━━━━━ Supplied entries ━━━━━
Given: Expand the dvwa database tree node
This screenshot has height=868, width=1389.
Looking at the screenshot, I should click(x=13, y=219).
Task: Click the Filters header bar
━━━━━
━━━━━ Supplied entries ━━━━━
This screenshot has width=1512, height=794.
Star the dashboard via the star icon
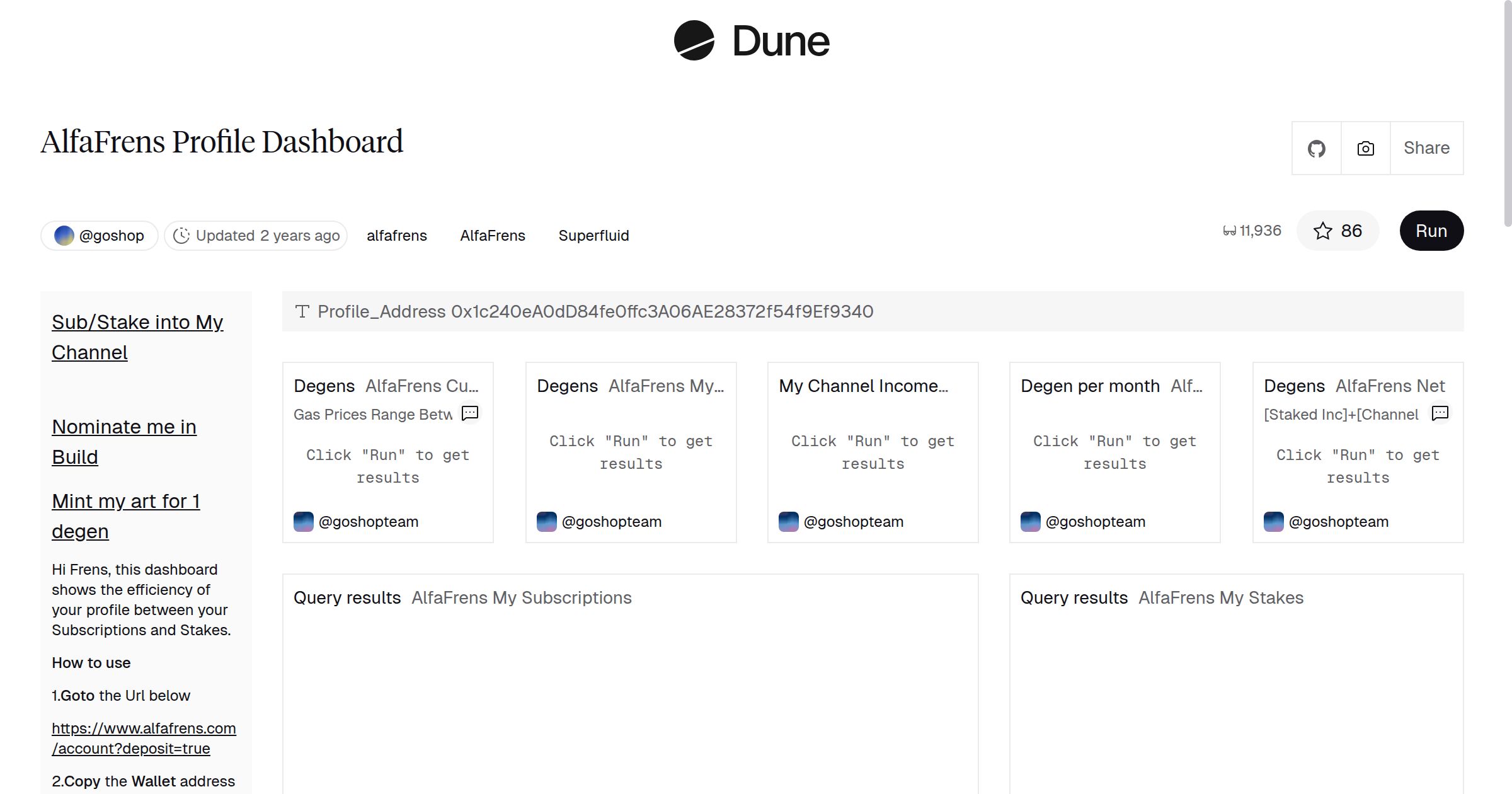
━━━━━
** Requirement **
Look above for the line with "Given: Expand the dvwa database tree node" and the line with "Task: Click the Filters header bar", and reproduce exactly those two lines plus every line between, nothing more.

** Task response **
Given: Expand the dvwa database tree node
This screenshot has height=868, width=1389.
Looking at the screenshot, I should click(x=13, y=219).
Task: Click the Filters header bar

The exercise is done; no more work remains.